_Work to be completed_. In the entries that follow, copy exactly each line from the first through the line with "Click into the".

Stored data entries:
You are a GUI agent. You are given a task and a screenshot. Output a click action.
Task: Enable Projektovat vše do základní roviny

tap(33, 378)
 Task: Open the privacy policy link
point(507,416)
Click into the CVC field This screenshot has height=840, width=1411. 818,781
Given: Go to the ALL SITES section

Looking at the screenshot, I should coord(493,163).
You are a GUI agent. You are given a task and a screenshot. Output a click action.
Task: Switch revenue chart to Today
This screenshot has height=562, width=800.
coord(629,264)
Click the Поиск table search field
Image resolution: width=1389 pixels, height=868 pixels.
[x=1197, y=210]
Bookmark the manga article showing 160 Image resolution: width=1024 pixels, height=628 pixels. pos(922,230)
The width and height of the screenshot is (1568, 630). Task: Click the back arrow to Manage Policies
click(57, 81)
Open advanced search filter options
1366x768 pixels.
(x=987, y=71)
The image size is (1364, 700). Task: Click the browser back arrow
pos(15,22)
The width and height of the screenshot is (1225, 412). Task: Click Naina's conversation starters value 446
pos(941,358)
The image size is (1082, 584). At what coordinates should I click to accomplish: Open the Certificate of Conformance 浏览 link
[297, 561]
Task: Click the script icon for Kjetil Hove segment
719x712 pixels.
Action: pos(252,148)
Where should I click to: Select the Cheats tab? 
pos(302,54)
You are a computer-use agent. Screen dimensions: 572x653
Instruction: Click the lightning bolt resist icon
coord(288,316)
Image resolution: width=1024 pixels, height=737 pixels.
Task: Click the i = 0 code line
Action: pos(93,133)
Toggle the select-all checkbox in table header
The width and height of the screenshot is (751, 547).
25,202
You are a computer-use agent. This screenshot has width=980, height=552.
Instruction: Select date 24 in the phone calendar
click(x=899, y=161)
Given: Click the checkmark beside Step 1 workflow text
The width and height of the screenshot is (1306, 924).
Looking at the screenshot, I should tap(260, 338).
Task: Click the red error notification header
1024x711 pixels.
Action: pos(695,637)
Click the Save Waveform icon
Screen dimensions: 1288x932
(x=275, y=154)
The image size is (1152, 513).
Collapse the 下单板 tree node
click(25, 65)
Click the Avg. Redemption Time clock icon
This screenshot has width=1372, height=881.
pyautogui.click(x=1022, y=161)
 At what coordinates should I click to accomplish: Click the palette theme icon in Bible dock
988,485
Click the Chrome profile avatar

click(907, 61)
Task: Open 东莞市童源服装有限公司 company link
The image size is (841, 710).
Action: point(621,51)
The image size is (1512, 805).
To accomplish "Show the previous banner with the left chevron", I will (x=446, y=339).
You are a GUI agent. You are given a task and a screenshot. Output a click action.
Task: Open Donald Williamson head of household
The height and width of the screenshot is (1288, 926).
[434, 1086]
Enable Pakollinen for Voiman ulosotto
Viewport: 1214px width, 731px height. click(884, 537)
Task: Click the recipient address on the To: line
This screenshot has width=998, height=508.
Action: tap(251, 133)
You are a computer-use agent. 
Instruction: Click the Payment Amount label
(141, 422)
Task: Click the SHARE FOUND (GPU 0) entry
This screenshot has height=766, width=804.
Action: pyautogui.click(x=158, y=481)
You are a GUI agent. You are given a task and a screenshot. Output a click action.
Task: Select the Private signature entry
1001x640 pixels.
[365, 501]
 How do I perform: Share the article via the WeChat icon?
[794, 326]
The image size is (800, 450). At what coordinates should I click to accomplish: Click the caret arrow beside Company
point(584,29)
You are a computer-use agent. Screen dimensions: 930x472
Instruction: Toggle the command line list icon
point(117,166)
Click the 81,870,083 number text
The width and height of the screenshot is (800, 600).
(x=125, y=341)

_Reply to the task_.
You are a GUI agent. You are given a task and a screenshot. Output a click action.
Task: Enable Projektovat vše do základní roviny

tap(33, 378)
 Task: Open the privacy policy link
point(507,416)
Click into the CVC field This screenshot has height=840, width=1411. 818,781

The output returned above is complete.